Task item
Word for word, restate the entries below, but exclude the images.

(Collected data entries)
——————————

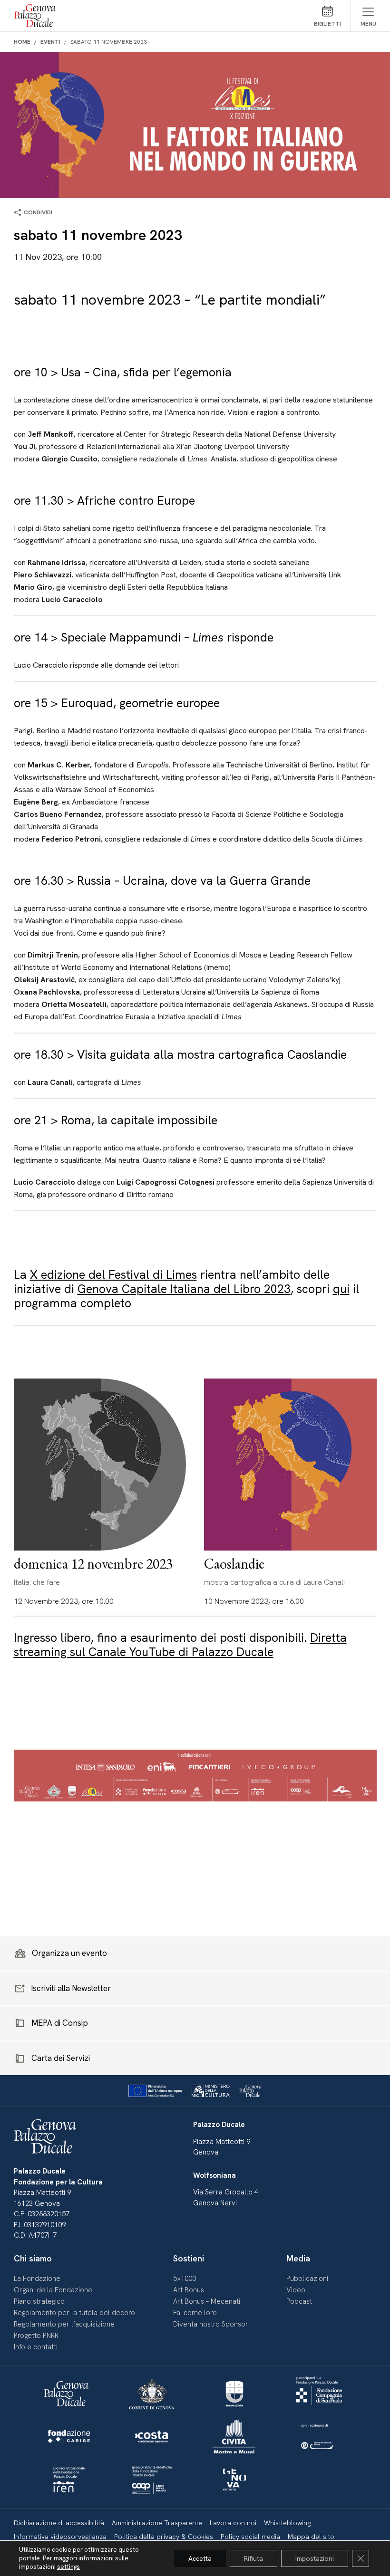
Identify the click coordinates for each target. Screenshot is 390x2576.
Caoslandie (234, 1563)
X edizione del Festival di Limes (113, 1275)
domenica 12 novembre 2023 (93, 1563)
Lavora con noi (233, 2523)
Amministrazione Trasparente (157, 2523)
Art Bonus (188, 2290)
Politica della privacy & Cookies (163, 2536)
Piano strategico (39, 2301)
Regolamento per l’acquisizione (64, 2324)
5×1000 (184, 2278)
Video (295, 2290)
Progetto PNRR (36, 2335)
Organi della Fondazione (53, 2290)
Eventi (50, 42)
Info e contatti (36, 2347)
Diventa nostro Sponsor (210, 2324)
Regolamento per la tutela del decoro (74, 2312)
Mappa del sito (311, 2536)
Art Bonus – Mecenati (206, 2301)
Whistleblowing (287, 2523)
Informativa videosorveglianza (60, 2536)
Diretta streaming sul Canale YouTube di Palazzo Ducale (180, 1645)
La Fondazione (37, 2278)
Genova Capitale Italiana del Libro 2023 (184, 1289)
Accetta (200, 2558)
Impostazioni (314, 2558)
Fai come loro (195, 2312)
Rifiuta (253, 2558)
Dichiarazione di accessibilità (59, 2523)
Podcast (299, 2301)
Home (22, 42)
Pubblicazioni (307, 2278)
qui (341, 1289)
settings (68, 2567)
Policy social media (250, 2536)
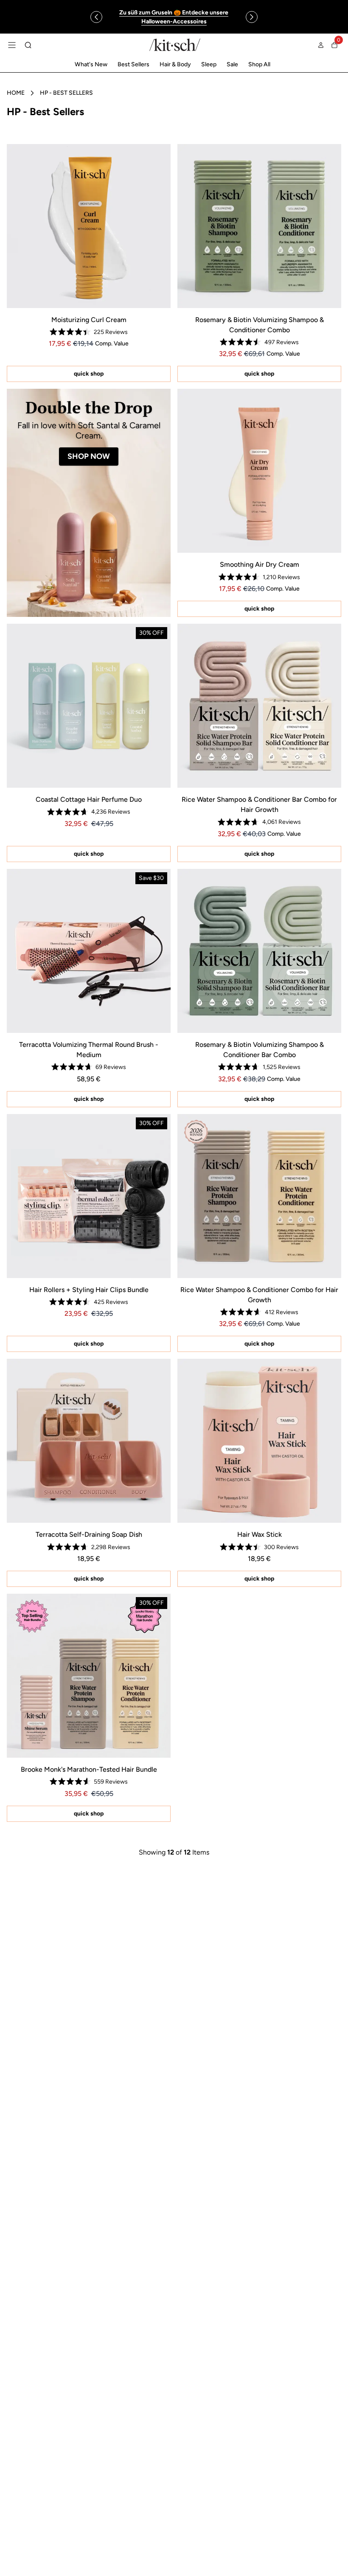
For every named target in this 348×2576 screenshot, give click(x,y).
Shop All (259, 64)
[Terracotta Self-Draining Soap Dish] (89, 1441)
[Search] (28, 45)
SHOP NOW (88, 456)
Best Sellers (133, 64)
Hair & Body (175, 64)
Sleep (208, 64)
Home (16, 92)
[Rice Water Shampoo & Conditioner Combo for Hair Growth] (259, 1196)
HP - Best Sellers (66, 92)
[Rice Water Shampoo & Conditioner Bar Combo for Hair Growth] (259, 706)
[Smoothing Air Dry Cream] (259, 471)
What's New (91, 64)
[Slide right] (252, 17)
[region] (174, 17)
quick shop (89, 373)
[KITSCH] (174, 45)
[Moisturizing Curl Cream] (89, 226)
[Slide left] (96, 17)
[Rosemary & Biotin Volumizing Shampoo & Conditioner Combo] (259, 226)
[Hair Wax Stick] (259, 1441)
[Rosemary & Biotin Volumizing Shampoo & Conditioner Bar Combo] (259, 951)
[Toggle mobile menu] (12, 45)
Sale (232, 64)
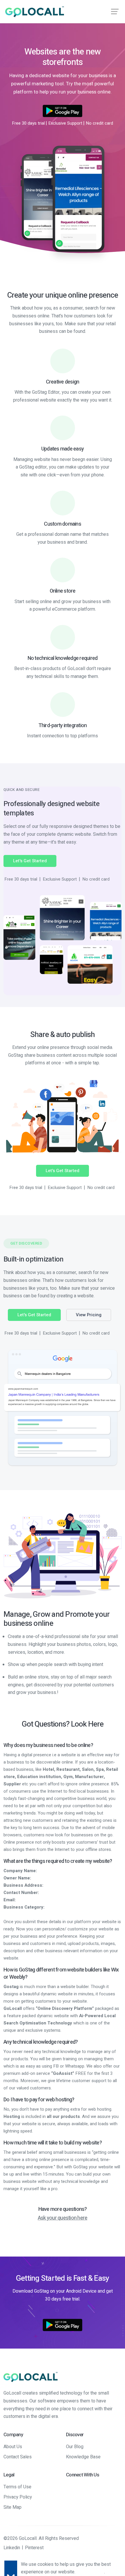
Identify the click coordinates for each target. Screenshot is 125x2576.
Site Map (12, 2507)
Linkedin (11, 2547)
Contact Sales (17, 2456)
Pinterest (34, 2547)
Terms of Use (17, 2486)
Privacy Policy (17, 2497)
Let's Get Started (30, 861)
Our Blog (74, 2446)
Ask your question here (63, 2218)
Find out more (90, 2571)
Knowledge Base (83, 2456)
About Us (12, 2446)
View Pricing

——————————

Exercise output
Identify the click coordinates for each target. Screenshot is 390x2576.
Caoslandie (234, 1563)
X edizione del Festival di Limes (113, 1275)
domenica 12 novembre 2023 (93, 1563)
Lavora con noi (233, 2523)
Amministrazione Trasparente (157, 2523)
Art Bonus (188, 2290)
Politica della privacy & Cookies (163, 2536)
Piano strategico (39, 2301)
Regolamento per l’acquisizione (64, 2324)
5×1000 (184, 2278)
Video (295, 2290)
Progetto PNRR (36, 2335)
Organi della Fondazione (53, 2290)
Eventi (50, 42)
Info e contatti (36, 2347)
Diventa nostro Sponsor (210, 2324)
Regolamento per la tutela del decoro (74, 2312)
Mappa del sito (311, 2536)
Art Bonus – Mecenati (206, 2301)
Whistleblowing (287, 2523)
Informativa videosorveglianza (60, 2536)
Diretta streaming sul Canale YouTube di Palazzo Ducale (180, 1645)
La Fondazione (37, 2278)
Genova Capitale Italiana del Libro 2023 (184, 1289)
Accetta (200, 2558)
Impostazioni (314, 2558)
Fai come loro (195, 2312)
Rifiuta (253, 2558)
Dichiarazione di accessibilità (59, 2523)
Podcast (299, 2301)
Home (22, 42)
Pubblicazioni (307, 2278)
qui (341, 1289)
settings (68, 2567)
Policy social media (250, 2536)
For every named target in this 348×2576 screenshot, give click(x,y).
Shop All (259, 64)
[Terracotta Self-Draining Soap Dish] (89, 1441)
[Search] (28, 45)
SHOP NOW (88, 456)
Best Sellers (133, 64)
Hair & Body (175, 64)
Sleep (208, 64)
Home (16, 92)
[Rice Water Shampoo & Conditioner Combo for Hair Growth] (259, 1196)
HP - Best Sellers (66, 92)
[Rice Water Shampoo & Conditioner Bar Combo for Hair Growth] (259, 706)
[Smoothing Air Dry Cream] (259, 471)
What's New (91, 64)
[Slide right] (252, 17)
[region] (174, 17)
quick shop (89, 373)
[KITSCH] (174, 45)
[Moisturizing Curl Cream] (89, 226)
[Slide left] (96, 17)
[Rosemary & Biotin Volumizing Shampoo & Conditioner Combo] (259, 226)
[Hair Wax Stick] (259, 1441)
[Rosemary & Biotin Volumizing Shampoo & Conditioner Bar Combo] (259, 951)
[Toggle mobile menu] (12, 45)
Sale (232, 64)
Identify the click coordinates for each target. Screenshot is 125x2576.
Site Map (12, 2507)
Linkedin (11, 2547)
Contact Sales (17, 2456)
Pinterest (34, 2547)
Terms of Use (17, 2486)
Privacy Policy (17, 2497)
Let's Get Started (30, 861)
Our Blog (74, 2446)
Ask your question here (63, 2218)
Find out more (90, 2571)
Knowledge Base (83, 2456)
About Us (12, 2446)
View Pricing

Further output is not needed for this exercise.